Ilustrasi seorang yang blushing. (Freepik)
JawaPos.com–Kamu pasti pernah merasakan wajah tiba-tiba memerah ketika berada dalam situasi cemas atau malu, bukan? Merah pada wajah, atau yang sering kita sebut dengan blushing, memang merupakan respons tubuh yang sangat alami.
Ternyata, fenomena ini adalah reaksi tubuh yang terjadi karena adanya stres emosional yang sedang kita rasakan. Pada dasarnya, ketika kita merasa terancam atau berada dalam kondisi memalukan, tubuh akan merespons dengan mekanisme fight-flight-freeze.
Respons ini melibatkan sistem saraf kita yang menyebabkan beberapa perubahan fisik, seperti meningkatnya detak jantung dan sensitivitas yang lebih tajam. Salah satu efek yang paling jelas terlihat adalah wajah yang memerah.

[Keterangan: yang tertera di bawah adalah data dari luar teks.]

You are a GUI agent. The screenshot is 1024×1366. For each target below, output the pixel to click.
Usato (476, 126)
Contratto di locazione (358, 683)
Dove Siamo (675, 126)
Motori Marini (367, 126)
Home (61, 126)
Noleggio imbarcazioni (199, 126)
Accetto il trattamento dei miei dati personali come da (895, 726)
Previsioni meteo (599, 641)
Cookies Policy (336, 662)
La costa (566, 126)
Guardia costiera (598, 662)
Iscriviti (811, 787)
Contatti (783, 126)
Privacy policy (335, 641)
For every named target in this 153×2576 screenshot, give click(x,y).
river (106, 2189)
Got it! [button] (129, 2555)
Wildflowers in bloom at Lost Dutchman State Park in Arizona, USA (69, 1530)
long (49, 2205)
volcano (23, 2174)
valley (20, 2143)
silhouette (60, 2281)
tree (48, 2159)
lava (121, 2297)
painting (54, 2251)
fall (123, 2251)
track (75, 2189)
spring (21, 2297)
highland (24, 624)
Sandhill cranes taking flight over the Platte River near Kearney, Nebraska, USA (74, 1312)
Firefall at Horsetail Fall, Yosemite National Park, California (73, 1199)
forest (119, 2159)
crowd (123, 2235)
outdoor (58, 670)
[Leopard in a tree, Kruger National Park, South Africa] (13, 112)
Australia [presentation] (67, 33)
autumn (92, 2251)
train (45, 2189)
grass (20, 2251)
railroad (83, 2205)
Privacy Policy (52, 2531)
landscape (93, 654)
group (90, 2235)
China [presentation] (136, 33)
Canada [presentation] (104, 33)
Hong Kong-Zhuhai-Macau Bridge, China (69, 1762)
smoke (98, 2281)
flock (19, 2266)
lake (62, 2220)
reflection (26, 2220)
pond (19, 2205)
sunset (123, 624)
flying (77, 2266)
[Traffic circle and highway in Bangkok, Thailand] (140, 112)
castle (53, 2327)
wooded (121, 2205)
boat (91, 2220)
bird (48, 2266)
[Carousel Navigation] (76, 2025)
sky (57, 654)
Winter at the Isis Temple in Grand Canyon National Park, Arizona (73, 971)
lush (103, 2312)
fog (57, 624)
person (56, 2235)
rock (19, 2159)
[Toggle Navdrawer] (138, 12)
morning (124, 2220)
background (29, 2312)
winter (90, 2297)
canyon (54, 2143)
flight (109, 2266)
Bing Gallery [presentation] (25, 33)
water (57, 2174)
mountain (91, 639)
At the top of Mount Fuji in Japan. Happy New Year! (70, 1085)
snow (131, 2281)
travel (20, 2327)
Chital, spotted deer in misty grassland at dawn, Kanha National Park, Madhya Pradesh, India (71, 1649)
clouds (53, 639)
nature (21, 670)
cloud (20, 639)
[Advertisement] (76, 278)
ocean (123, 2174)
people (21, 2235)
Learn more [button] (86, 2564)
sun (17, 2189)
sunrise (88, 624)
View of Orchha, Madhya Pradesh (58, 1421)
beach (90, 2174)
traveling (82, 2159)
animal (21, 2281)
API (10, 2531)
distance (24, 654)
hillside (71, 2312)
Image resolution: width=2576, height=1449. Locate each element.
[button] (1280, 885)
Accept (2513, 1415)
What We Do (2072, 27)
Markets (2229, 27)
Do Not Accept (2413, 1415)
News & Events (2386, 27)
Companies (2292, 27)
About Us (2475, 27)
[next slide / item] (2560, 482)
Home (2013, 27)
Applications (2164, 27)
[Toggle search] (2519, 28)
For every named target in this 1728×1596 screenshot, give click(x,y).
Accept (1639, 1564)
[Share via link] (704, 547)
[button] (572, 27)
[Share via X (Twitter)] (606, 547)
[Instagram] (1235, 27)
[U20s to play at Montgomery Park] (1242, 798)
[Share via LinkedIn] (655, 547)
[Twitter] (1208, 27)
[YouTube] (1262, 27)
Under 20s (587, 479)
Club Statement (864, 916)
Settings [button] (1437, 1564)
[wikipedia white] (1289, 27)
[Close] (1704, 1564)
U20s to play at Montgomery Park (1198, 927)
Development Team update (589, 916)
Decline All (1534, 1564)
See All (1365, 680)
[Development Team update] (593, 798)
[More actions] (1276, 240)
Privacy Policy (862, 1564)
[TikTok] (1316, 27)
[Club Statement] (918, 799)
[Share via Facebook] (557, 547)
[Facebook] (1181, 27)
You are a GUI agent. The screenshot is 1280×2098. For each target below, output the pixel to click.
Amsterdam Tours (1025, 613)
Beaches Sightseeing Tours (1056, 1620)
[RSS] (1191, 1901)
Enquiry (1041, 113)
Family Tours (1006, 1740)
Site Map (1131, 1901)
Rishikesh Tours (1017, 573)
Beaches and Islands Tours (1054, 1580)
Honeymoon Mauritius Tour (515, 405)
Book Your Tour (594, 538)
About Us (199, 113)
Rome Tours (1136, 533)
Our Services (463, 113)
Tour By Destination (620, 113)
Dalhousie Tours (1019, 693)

Proses ini terjadi karena pembuluh darah di wajah kita melebar, memungkinkan lebih banyak darah mengalir ke area tersebut. Inilah yang menyebabkan pipi kita terlihat merah dan terasa hangat. Namun, tahukah kamu bahwa meskipun blushing sering membuat kita merasa malu, fenomena ini sebenarnya memiliki tujuan penting?
Dilansir dari Healthline, menurut penelitian yang dilakukan pada 2009, blushing, khususnya setelah mengalami kejadian sosial yang memalukan, bisa menjadi bentuk penyelesaian atau usaha menjaga hubungan dengan orang lain. Singkatnya, wajah yang memerah bisa menjadi sinyal bahwa kita tidak bermaksud buruk, meski dalam situasi yang tidak nyaman.
Namun, bukan berarti kamu harus membiarkan wajah memerah begitu saja. Jika kamu merasa kesal dengan blushing yang terus datang, ada beberapa cara yang bisa dicoba untuk menghentikannya atau setidaknya menguranginya.
Salah satu cara yang paling mudah dan cepat untuk meredakan blushing adalah dengan menarik napas dalam-dalam. Napas yang perlahan dapat menenangkan tubuh, mengurangi stres, dan membantu wajah kamu kembali normal.
Meski kamu sedang cemas atau malu, cobalah untuk tersenyum. Penelitian menunjukkan bahwa tersenyum bisa membuat tubuh merasa lebih rileks dan membantu mengurangi efek blushing. Ini bisa jadi trik jitu untuk menenangkan diri di tengah situasi yang membuat stres.
Blushing seringkali menjadi lebih intens saat tubuh terasa panas. Jika kamu mulai merasa wajah memerah, coba pindah ke tempat yang lebih sejuk atau lepas beberapa lapisan pakaian. Udara dingin dapat membantu menenangkan tubuh dan mendinginkan wajah.
Pastikan kamu tetap terhidrasi dengan baik. Minum air dingin sebelum atau selama situasi yang memicu blushing dapat membantu mencegah wajah merah. Hindari minuman beralkohol karena bisa memperburuk kondisi pada beberapa orang, terutama mereka yang memiliki sensitivitas tertentu.
Jika blushing mulai muncul, cobalah untuk mengalihkan perhatian dengan berpikir tentang hal-hal yang lucu atau menyenangkan. Ini akan membuat kamu tersenyum dan secara otomatis tubuh menjadi lebih rileks, sehingga memudarkan warna merah pada pipi.
Kadang-kadang, kita terlalu khawatir dengan blushing yang terjadi. Namun, menerima bahwa itu adalah hal yang normal dan bisa terjadi pada siapa saja, malah bisa membantu mengurangi kecemasan. Semakin kamu menerima, semakin jarang blushing itu muncul.
Beberapa orang lebih mudah memerah karena faktor tertentu, seperti memiliki rosacea atau sedang mengalami menopause. Hindari terlalu lama terpapar sinar matahari, konsumsi kafein, atau makanan pedas yang bisa memperburuk blushing.
Jika kamu tahu bahwa akan ada situasi stres seperti presentasi atau pertemuan penting, kamu bisa mencoba makeup dengan warna hijau. Warna hijau dapat menyamarkan kemerahan pada wajah, sehingga kamu terlihat lebih tenang.
Cobalah untuk menutup mata sejenak dan bayangkan bahwa orang-orang di sekitar tidak akan menilai kamu. Cara ini dapat membuat kamu lebih rileks dan membantu mengurangi blushing.